In addition, the job description of the first temple dwellers, God’s first image-bearers, Adam and Eve, matches the job description of the first priests or temple-servants later on in the Bible. Adam and Eve also performed the first sacrifice in Scripture. We’re told, “The LORD God took the man and put him in the garden to work it and keep it” (Gen 2:15).
This language is only used elsewhere in the Bible to describe the Levitical priests. Numbers 3:5-7 says, “The LORD spoke to Moses saying, ‘Bring the tribe of Levi near… They shall keep guard over the whole congregation before the tent of meeting, as they work at the tabernacle.’”[3] In this sense, Adam and Eve, God’s temple images in the garden, were prototypes of what would one day become priests in the tabernacle.

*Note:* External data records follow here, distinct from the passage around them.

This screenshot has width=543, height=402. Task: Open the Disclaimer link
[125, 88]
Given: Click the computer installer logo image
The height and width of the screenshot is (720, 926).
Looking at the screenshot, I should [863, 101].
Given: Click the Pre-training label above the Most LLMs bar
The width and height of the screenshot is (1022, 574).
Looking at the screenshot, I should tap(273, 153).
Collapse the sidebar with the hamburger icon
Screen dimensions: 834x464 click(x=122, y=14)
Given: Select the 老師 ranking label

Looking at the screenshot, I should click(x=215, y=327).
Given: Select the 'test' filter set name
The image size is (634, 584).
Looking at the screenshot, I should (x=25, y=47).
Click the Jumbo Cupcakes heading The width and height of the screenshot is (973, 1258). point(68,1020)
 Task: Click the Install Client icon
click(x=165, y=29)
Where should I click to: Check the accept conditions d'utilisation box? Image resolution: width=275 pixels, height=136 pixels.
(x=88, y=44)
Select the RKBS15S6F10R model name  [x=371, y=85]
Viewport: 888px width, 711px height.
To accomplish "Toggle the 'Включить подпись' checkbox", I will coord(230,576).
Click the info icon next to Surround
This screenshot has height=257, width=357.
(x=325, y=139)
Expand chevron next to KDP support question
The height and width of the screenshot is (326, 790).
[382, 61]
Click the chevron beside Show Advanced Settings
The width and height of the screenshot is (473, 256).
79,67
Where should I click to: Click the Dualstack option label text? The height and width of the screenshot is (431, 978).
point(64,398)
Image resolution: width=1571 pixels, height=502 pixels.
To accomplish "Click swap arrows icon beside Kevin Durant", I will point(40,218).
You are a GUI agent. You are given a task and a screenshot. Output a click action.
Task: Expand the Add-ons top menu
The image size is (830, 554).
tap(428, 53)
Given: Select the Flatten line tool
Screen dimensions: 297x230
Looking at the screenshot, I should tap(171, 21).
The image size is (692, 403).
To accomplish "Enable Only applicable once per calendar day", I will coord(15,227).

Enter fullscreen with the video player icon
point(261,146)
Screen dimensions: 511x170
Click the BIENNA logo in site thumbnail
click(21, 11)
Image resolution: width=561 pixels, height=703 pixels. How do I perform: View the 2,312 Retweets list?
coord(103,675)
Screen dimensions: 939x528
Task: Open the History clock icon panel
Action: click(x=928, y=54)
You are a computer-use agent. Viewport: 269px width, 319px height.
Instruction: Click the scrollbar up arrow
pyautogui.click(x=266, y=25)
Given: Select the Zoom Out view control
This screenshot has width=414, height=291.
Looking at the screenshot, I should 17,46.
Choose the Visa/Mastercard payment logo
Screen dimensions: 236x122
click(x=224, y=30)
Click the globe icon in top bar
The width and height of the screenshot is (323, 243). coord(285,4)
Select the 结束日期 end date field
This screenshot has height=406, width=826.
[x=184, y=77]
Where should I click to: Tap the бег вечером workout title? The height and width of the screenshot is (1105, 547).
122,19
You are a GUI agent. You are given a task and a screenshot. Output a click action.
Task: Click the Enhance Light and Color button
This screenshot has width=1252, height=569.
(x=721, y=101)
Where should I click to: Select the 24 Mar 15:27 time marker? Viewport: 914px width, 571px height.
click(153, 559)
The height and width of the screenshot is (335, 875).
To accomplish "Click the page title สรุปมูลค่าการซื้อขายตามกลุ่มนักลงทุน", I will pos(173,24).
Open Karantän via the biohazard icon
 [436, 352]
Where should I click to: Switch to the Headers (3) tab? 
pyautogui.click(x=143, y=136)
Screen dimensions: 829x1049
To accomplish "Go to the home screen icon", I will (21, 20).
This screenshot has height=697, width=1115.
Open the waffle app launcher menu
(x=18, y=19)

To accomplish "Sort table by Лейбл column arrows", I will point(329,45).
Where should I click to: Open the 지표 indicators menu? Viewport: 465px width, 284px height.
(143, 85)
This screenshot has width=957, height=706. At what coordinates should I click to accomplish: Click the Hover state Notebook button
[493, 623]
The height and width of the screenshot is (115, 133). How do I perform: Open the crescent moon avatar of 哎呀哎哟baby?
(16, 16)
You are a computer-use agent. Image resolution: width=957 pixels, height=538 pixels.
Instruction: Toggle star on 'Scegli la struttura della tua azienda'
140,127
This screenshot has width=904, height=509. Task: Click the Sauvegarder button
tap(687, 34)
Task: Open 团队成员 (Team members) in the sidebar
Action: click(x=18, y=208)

Priests were those who offered sacrifices in the temple on behalf of their own sins and the sins of the people. And so too Adam would have his sins atoned for, and the sins of his wife, through a substitutionary sacrifice that would “cover” or atone for their sins (Gen 3:21).
The Wilderness Tabernacle
Eventually, Jacob, one of the patriarchs, a descendant of Adam, Noah, and Abraham, would have twelve sons, and their descendants wound up enslaved in Egypt (Ex 1:13). God heard the cries of his people, and raised up Moses to deliver Israel from their slavery (Ex 2:23-3:10). He delivered them through the Red Sea and into the wilderness (Ex 14).
Israel sojourned there for much longer than they would have hoped. God judged them by prolonging their wilderness wanderings for forty years because of their thankless and faithless grumbling and idolatry (Ex 16; 32). But as he did in the garden, God would not give up on dwelling with his people.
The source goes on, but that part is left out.